Yes — at the median salary of $58K, rent takes 28.8% of take-home pay. A 2-bedroom at the HUD Fair Market Rent runs $1,119/month. That stays under the 30% guideline most financial planners use.
What’s the entry-level salary for legal support workers, all others in New Mexico?
The 10th-percentile wage — what new legal support workers, all others typically earn — is $41K/year. Take-home on that works out to about $2,446/month. At HUD’s $1,119/month FMR, rent would take 46% of that take-home — above the 30% guideline, so a 1-bedroom or shared housing is likely necessary starting out.
Is legal support workers, all other a high-paying job in New Mexico?
Local pay runs 20% below the national median — $58K here vs. $72K nationally. Cost of living is 7% below the national average, which narrows that gap in real purchasing power.
How does New Mexico compare to the national average for legal support workers, all others?
New Mexico pays $58K median vs. the U.S. average of $72K — that’s -20%. After adjusting for local cost of living (RPP 93.06), the purchasing-power equivalent is $62K — below the national median.
How much do legal support workers, all others make in New Mexico?
The median is $57,780 a year, that works out to about $28 an hour. But the range is wide: entry-level workers start around $40,770, and experienced legal support workers, all others can clear $169,670. These are BLS numbers, based on employer-reported data, not self-reported surveys.

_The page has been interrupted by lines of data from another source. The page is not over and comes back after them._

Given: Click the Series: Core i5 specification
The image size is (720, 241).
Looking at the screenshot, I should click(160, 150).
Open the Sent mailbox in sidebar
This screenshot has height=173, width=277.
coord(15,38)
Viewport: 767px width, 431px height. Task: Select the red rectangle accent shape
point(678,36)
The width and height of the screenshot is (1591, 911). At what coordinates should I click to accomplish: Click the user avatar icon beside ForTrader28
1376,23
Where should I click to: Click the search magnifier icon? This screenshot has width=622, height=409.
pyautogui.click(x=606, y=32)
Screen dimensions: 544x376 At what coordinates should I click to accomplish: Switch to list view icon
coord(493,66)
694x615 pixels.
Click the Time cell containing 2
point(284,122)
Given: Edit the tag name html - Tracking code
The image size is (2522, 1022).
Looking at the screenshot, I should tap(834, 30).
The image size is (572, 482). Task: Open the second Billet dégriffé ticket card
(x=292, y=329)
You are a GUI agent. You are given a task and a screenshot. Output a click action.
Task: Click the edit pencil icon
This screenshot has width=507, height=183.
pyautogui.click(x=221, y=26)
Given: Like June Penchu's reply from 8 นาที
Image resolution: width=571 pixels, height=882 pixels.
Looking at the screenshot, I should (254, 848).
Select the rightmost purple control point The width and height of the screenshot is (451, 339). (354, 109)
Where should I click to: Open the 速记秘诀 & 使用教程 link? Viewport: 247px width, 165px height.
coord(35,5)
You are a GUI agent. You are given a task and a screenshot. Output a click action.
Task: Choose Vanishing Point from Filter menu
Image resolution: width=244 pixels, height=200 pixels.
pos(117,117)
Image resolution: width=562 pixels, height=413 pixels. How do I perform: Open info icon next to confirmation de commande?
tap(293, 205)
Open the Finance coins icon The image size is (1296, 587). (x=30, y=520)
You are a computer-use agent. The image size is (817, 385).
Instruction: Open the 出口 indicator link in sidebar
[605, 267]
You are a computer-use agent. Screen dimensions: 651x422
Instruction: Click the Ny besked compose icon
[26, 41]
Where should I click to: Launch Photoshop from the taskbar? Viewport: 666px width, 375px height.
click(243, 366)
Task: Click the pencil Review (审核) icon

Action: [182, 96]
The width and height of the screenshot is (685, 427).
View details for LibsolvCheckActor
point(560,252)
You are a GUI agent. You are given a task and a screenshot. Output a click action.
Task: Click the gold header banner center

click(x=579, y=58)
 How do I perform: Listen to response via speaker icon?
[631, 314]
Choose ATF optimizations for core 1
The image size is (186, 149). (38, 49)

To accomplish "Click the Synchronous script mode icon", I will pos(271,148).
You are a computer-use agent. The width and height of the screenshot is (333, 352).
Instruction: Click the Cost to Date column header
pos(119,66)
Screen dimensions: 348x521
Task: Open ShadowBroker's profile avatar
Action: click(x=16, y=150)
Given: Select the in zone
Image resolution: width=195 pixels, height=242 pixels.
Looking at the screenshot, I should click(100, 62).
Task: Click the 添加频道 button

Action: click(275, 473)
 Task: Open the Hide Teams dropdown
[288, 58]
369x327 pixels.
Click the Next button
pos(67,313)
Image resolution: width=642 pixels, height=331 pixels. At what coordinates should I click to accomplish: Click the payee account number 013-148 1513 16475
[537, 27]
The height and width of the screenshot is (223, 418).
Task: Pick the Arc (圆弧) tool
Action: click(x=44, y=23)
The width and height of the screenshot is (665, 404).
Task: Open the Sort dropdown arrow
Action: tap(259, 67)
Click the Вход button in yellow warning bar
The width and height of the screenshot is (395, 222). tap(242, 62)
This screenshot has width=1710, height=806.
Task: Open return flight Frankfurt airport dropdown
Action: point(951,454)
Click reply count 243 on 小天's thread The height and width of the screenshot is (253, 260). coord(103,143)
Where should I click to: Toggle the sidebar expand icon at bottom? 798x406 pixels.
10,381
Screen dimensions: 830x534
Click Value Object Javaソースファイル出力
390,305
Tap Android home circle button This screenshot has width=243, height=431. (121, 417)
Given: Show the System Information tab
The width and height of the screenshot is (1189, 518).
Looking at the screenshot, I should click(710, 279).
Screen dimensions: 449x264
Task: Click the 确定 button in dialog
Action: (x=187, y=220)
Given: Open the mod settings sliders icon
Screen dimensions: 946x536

Is $58K enough to live in New Mexico?
On that salary, you'd take home roughly $3,886/month after taxes. A 2-bedroom here rents for about $1,119/month, which eats 28.8% of your paycheck. That's under the 30% guideline most financial planners use, so the numbers work.
How far does a legal support workers, all other salary go in New Mexico?
New Mexico has a Regional Price Parity of 93.06 (100 is the national average). That's below average, your money stretches further here than the raw salary number suggests. After cost-of-living adjustment, the median legal support workers, all other salary is worth about $62,089 in national-average purchasing power.
Where do legal support workers, all others get paid the most?
The table above ranks every state by median pay for this role. Keep in mind that the highest-paying states tend to have the highest costs of living, so the top salary doesn't always mean the most money in your pocket.